Ivan Bekh (born October 9, 1940) is a professor who currently holds the position of Director of the Institute for Educational Problems. He was born in Vilchya, a village in the Polissya district of the Kiev Oblast province, and he is a respected member of the science and technology fields in Ukraine.

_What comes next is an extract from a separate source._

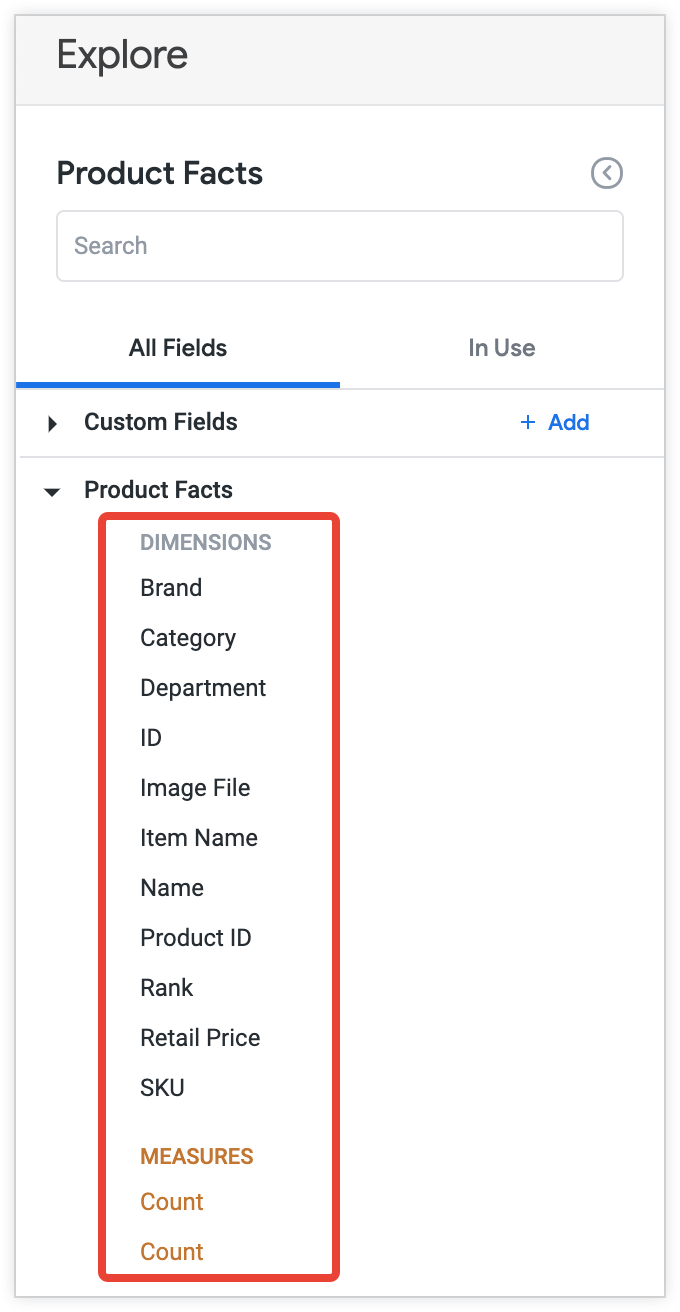Screen dimensions: 680x1312
Task: Choose the Retail Price dimension
Action: click(200, 1038)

Bekh is also a doctor of psychology (Doktor nauk) and an active member of the National Academy of Pedagogical Sciences of Ukraine.

Education 

Ivan Bekh graduated from the Faculty of Defectology, Pedagogics and Psychology at Ukraine's National Dragomanov Pedagogical University in 1964.

Career 

 1970-1993 - I. Bekh began his scientific efforts in the Psychology Research Institute at Ministry of Education of the Ukrainian SSR, where he made his way from a junior researcher to a head of the research department.
 1993-1996 - He was deputy head of the Institute of Defectology at National Academy of Pedagogical Sciences of Ukraine
 December 1996-now - He was the founder and the first Head of Institute of Problems on Education at the National Academy of Pedagogical Sciences of Ukraine

Scientific activities 

 1992 - defended a thesis for receiving a psychology doctor's degree
 1995 - was awarded a professor title
 since 1999 - an acting member of National Academy of Pedagogical Sciences of Ukraine
 2002 - was awarded an Honored Worker of Science and Technology of Ukraine

He created a unique theory of person-oriented education, an original concept of rules-driven subject-subject interaction and an act concept.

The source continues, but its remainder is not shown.